§ **Page excerpt**:

The importance of variable selection for clustering has been recognized for some time, and mixture models are well-established as a statistical approach to clustering. Yet, the literature on variable selection in model-based clustering remains largely rooted in the assumption of Gaussian clusters. Unsurprisingly, variable selection algorithms based on this assumption tend to break down in the presence of cluster skewness. A novel variable selection algorithm is presented that utilizes the Manly transformation mixture model to select variables based on their ability to separate clusters, and is effective even when clusters depart from the Gaussian assumption. The proposed approach, which is implemented within the R package vscc, is compared to existing variable selection methods -- including an existing method that can account for cluster skewness -- using simulated and real datasets.

翻译：变量选择在聚类中的重要性早已得到广泛认可，而混合模型作为基于统计的聚类方法已趋于成熟。然而，基于模型聚类的变量选择文献仍主要根植于高斯聚类的假设。不出所料，基于该假设的变量选择算法在面对聚类偏态分布时往往失效。本文提出一种新颖的变量选择算法，该算法利用Manly变换混合模型，依据变量对聚类的区分能力进行筛选，即使在聚类偏离高斯假设的情况下依然有效。所提出的方法已在R包vscc中实现，并通过模拟数据集与真实数据集，与现有变量选择方法（包括一种能够处理聚类偏态分布的现有方法）进行了比较。

§ **Recorded data**:
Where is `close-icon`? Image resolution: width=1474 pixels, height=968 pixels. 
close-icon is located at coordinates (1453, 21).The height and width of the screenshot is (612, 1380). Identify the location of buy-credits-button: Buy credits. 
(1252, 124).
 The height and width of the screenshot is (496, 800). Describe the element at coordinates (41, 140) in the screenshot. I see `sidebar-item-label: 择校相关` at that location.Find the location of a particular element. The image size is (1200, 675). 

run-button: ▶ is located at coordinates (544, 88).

§ **About this exercise**: Reproduce the abstract on variable selection for clustering word for word, from "The importance of" to "and real datasets.". The records have no connection to the text.

§ **Task answer**:
The importance of variable selection for clustering has been recognized for some time, and mixture models are well-established as a statistical approach to clustering. Yet, the literature on variable selection in model-based clustering remains largely rooted in the assumption of Gaussian clusters. Unsurprisingly, variable selection algorithms based on this assumption tend to break down in the presence of cluster skewness. A novel variable selection algorithm is presented that utilizes the Manly transformation mixture model to select variables based on their ability to separate clusters, and is effective even when clusters depart from the Gaussian assumption. The proposed approach, which is implemented within the R package vscc, is compared to existing variable selection methods -- including an existing method that can account for cluster skewness -- using simulated and real datasets.